## EXERCISE INSTRUCTIONS
A: Extract the part of the passage on wolves and Yellowstone herd declines, starting at "There’s no question" and ending at "the herd decreases.".
B: Write what comes next in the passage on wolves and Yellowstone herd declines, picking up after its final sentence.

## DOCUMENT
Correlation vs. Causation

 

 

There’s no question that cervid herds have declined in Yellowstone since wolves were reintroduced in 1995. But to blame (or credit, depending on your perspective) wolves with that decline is more difficult than it sounds. It isn’t enough to point out that wolf packs increased at the same time herd sizes decreased; scientists must prove that wolves caused the herd decreases.

 

Researcher Benjamin Allen and his colleagues argue in a 2017 paper that many trophic cascade studies fail because they cannot prove this causal connection.

 

“The fallacies lie in coming to a conclusion based on the order or pattern of events, rather than accounting for other factors that might rule out a proposed connection,” they say. “Unfortunately, but perhaps motivated by the dire status of many carnivore populations, a growing number of studies rely on weak inference when valuing the roles of large carnivores in ecosystems.”

## LISTING
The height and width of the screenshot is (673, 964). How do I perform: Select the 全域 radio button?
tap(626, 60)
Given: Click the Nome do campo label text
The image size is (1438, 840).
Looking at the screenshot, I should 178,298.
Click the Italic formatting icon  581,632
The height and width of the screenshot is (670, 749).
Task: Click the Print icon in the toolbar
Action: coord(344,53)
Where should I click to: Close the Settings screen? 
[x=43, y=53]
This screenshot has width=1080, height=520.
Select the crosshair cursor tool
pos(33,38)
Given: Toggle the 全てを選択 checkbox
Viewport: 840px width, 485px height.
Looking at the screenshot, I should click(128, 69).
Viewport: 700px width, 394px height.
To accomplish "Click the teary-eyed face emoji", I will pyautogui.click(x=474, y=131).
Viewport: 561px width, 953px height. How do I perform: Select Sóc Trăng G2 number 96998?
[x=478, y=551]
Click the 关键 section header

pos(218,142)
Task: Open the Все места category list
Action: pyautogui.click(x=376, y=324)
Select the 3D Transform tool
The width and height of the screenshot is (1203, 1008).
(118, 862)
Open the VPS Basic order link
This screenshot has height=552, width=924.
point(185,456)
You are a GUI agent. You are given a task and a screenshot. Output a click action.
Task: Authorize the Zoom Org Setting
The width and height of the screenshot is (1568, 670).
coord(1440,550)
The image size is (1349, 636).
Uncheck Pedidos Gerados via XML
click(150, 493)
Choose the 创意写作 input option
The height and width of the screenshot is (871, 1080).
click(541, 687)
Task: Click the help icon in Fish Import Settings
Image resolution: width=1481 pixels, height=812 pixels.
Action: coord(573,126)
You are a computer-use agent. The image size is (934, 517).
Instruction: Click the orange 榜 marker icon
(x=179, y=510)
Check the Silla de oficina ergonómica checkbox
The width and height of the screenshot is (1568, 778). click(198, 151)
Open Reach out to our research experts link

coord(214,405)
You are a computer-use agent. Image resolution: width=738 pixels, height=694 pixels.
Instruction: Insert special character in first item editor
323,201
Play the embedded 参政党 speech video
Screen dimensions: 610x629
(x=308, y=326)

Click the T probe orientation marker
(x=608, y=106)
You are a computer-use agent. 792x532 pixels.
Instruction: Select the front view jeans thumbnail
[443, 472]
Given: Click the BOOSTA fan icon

## EXPECTED RESULTS
A:
There’s no question that cervid herds have declined in Yellowstone since wolves were reintroduced in 1995. But to blame (or credit, depending on your perspective) wolves with that decline is more difficult than it sounds. It isn’t enough to point out that wolf packs increased at the same time herd sizes decreased; scientists must prove that wolves caused the herd decreases.

B:
As for those first trophic cascade papers in the early 2000s, Jim Heffelfinger, the wildlife science coordinator for the Arizona Game and Fish Department, says researchers jumped to conclusions based on correlation rather than causation. “They saw some things, and they correlated it with other things without necessarily having the scientific connection between the two,” he said in an interview with MeatEater.

 

Furthermore, if scientists want to justify the pro-wolf hype, they must also prove that other factors played little or no role in the trophic cascade process. Researchers have pointed out, however, that elk herds are affected by a wide range of factors, including drought, winter severity, human hunting, cougars, coyotes, black bears, and grizzly bears—all of which were factors in the decades after wolf reintroduction.

 

“In many areas, bears are important contributors to limiting ungulate numbers,” Mech said. “Ferreting out the role of each of these factors in the [Yellowstone National Park] elk decline is a complex task that has yet to be accomplished.”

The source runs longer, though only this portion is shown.